Questão "o que é" e circularidade ser-saber

Mesquita

O problema central dos primeiros diálogos de Platão é a determinação do sentido da excelência (arete) ou de suas partes — na enumeração mais completa: a justiça (dikaiosyne, dikaiotis), a coragem (andreia), a temperança ou moderação (sophrosyne), a piedade (hosion, hosiotes) e a sabedoria (sophia, episteme, phronesis).

A expressão “determinação” tem sentido preciso: assinala o modo interrogativo pelo qual cada excelência é convocada através da pergunta “o que é?”, que busca incessantemente um enunciado capaz de dar conta do que cada uma delas é, terminando de modo igualmente regular numa suspensão aporética em que nenhuma resposta aparentemente se encontra.

Embora nenhum diálogo do período examine exaustivamente todas as aretai — só o Protágoras tematiza explicitamente o problema de sua unidade global —, o exame parece deliberadamente preterido em favor de uma investigação completa mas faseada de cada uma delas em si mesma.

A um segundo olhar, esse parcelamento é meramente ilusório — todos esses diálogos descobrem um vínculo unificador da própria excelência, que é simultaneamente o que faz de cada uma delas precisamente uma excelência: o saber.

Três noções fundamentais — excelência, “o que é” e saber — cruzam-se sucessivamente em três planos distintos, cada uma determinando o conjunto num plano particular e sendo determinada pelas outras em outro plano.

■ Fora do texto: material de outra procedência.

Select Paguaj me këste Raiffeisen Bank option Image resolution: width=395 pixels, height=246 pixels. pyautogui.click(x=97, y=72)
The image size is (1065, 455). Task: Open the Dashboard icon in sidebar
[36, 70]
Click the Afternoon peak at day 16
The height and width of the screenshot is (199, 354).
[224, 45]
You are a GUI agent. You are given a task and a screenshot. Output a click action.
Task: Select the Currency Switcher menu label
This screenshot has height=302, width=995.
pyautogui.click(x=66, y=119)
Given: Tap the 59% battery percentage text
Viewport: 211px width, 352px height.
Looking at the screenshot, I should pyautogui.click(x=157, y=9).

À exigência do “o que é” como ponto de partida necessário de toda investigação bem-sucedida — o ex arches sem o qual qualquer exame redunda em aporia, traço constante da totalidade dos diálogos do primeiro período e do pensamento platônico — junta-se frequentemente outra condição: a exigência de que quem busca participe já da natureza daquilo mesmo que busca.

A essas duas características da pesquisa socrática — a exigência do “o que é” e a participação antecipada no buscado — acrescenta-se uma terceira: a capacidade de explicitar discursivamente o que se sabe constitui ela mesma um acompanhante essencial do saber.

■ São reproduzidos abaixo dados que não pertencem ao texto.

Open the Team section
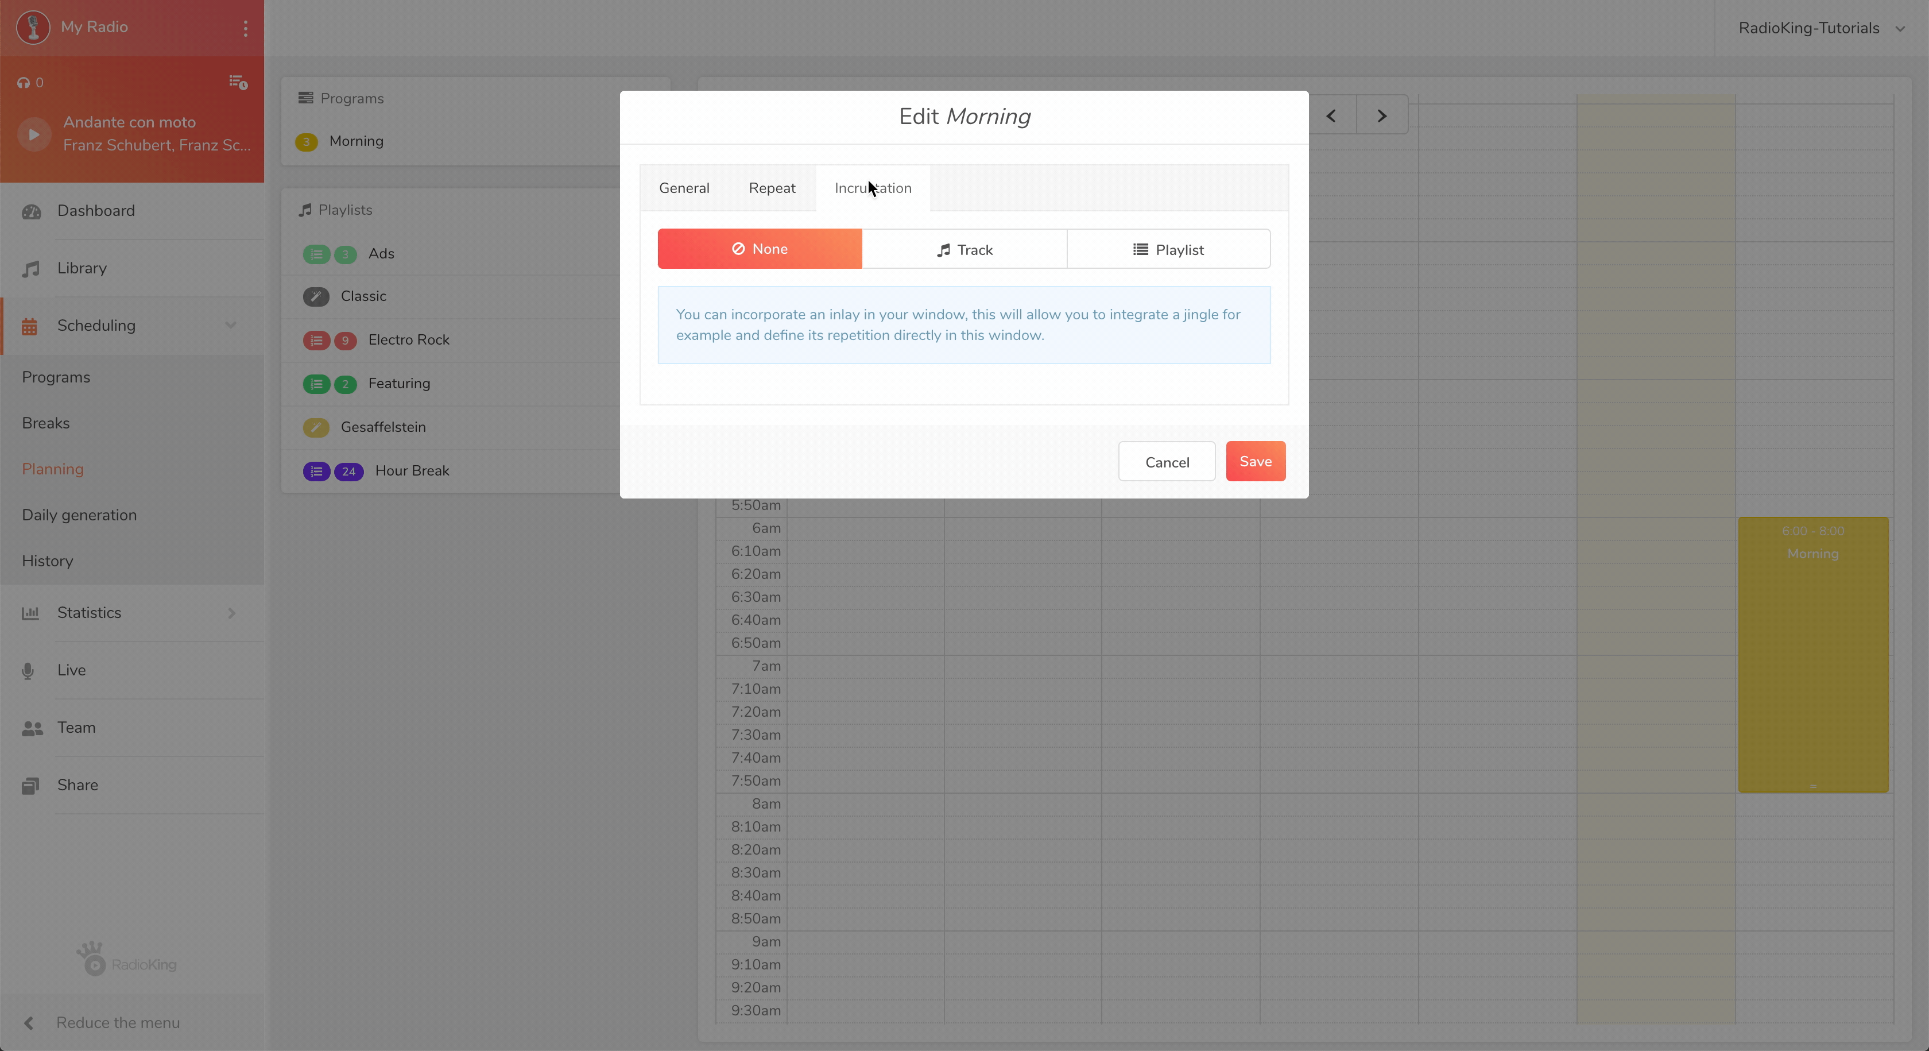Image resolution: width=1929 pixels, height=1051 pixels. (x=76, y=727)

A investigação da arete estriba-se numa situação real e fáctica em três níveis: é feita dialogicamente entre homens comuns, no ambiente aberto da Cidade, discutindo opiniões correntes com a linguagem natural desses homens; o exame socrático ocupa-se do próprio interlocutor, de seu saber real ou aparente e das consequências disso em sua própria vida; e a própria excelência é de certa forma uma evidência real e fáctica.

A interrogação inaugural típica da pesquisa tem a forma: “é a justiça alguma coisa ou nada?” — pela qual Sócrates se dirige diretamente à experiência do interlocutor, circunscrevendo a imediata e irrecusável efetividade da justiça (ou de qualquer outra excelência) manifesta na ocorrência de pessoas, ações ou instituições justas.

O prolongamento do diálogo revela que a facticidade da excelência é paradoxal: porque, dando-se como fato, não parece fácil indicar instâncias perfeitas e acabadas de excelência; e mais paradoxal ainda porque não se disponibiliza sequer o enunciado que a própria questão “o que é” procura.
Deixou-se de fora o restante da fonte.